Mom--To buy pickles.
Nellie (11)--In the hope of meeting friends, so they can shriek "Omigod!" at one another while jumping up and down and flapping their arms.
Danny (9)--To ride the rides.
To deal with the pickles first: There is a store a couple of townships away that makes superb pickled cucumbers. We never actually go to the store, I don't know why; but each year they have a booth at our own township's Fall Festival, and we go there to load up on garlic pickle, dill pickle, cajun pickle, and horseradish pickle. We are a pickle family.
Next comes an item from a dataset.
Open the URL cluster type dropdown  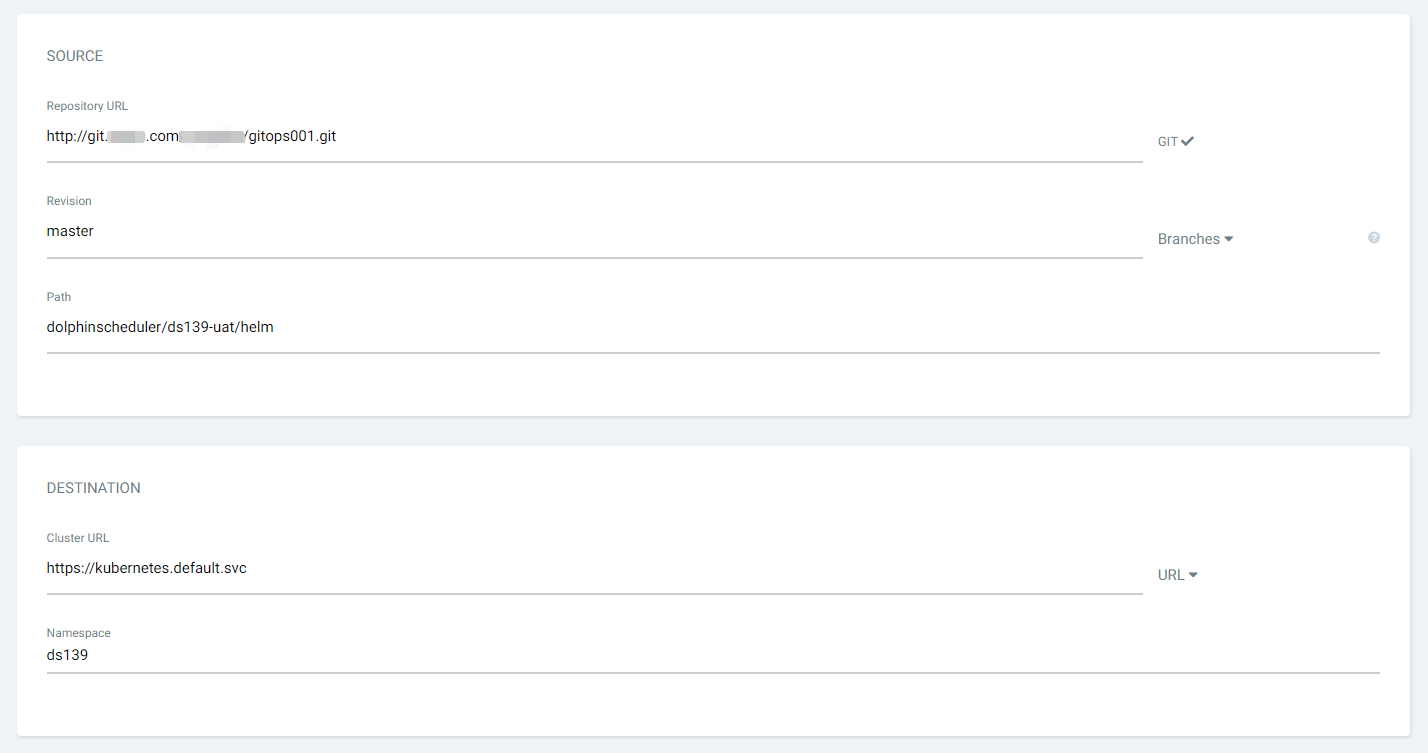pyautogui.click(x=1171, y=575)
I was raised in the old English tradition of a huge joint of roast meat for Sunday lunch followed naturally by cold meat remains garnished with cheese and pickles for supper, and again on Monday--"Resurrection Day," as my mother rather irreverently called it. My wife spent her childhood in the Chinese province of Szechwan and doesn't consider that food has any flavor at all unless it blisters the roof of your mouth.
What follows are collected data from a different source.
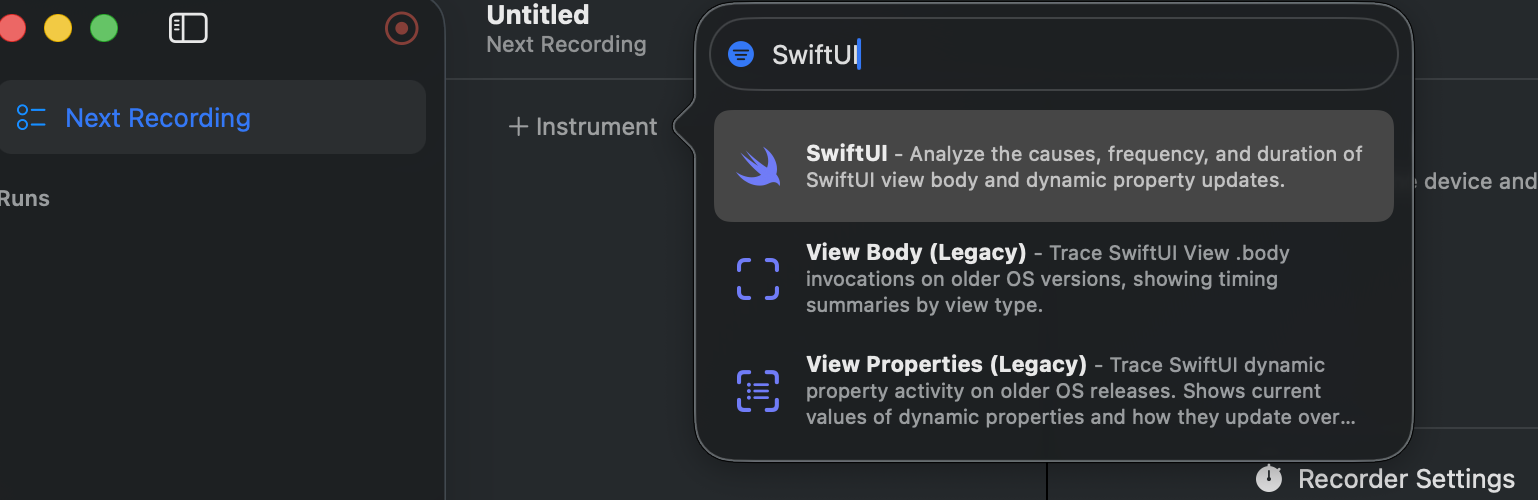Image resolution: width=1538 pixels, height=500 pixels.
Task: Click the + Instrument button
Action: (x=583, y=127)
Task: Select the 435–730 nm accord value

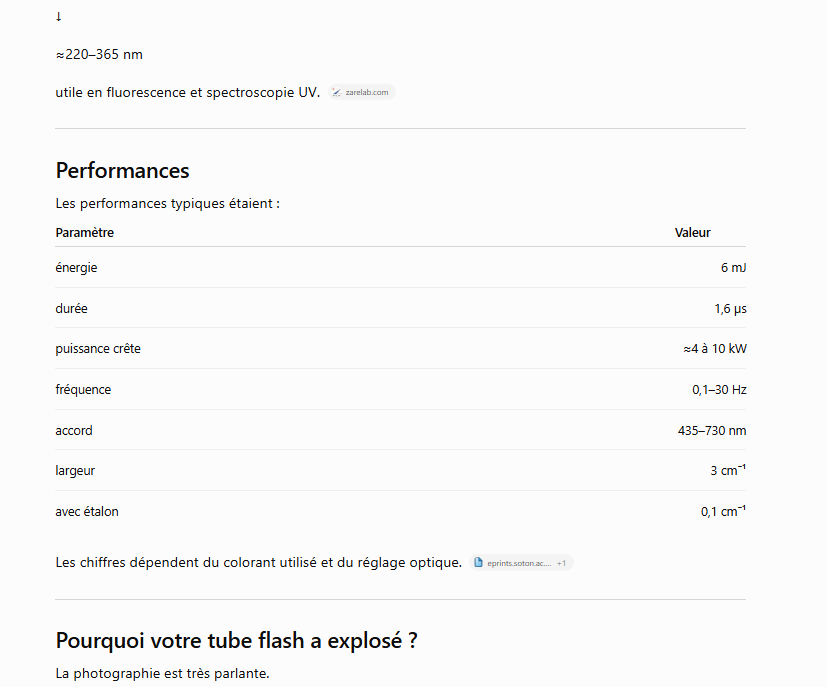Action: click(x=712, y=431)
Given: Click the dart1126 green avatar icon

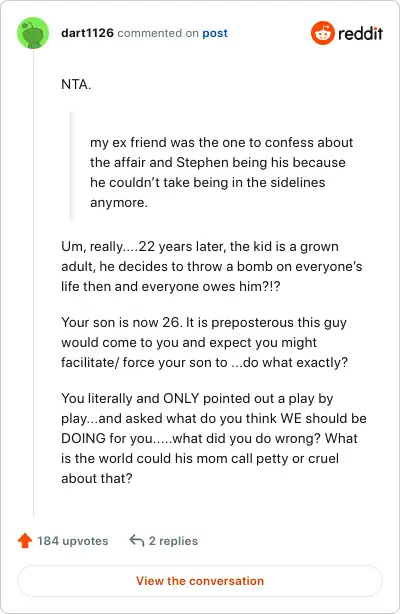Looking at the screenshot, I should point(33,33).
Pickles purchased and safely stashed in the car, we head for the rides. This isn't Great Adventure, of course, just a traveling carnival with a dozen or so large pieces of equipment and some side booths. The crowds are tremendous, though. Half the township seems to be present. There are long lines for all the rides, even the ones Danny, our rides authority, pronounces "lame." Mom, however, has a bold technique of waiting in line for one attraction while the kids ride another, then pulling them into her line just as the custodian is opening the gate. This works only if you are female and petite; when I try it, a fistfight very nearly breaks out. Thus declared redundant for place-holding chores, and with a vestibular system that will not tolerate anything that rotates at high speed, I have nothing much to do.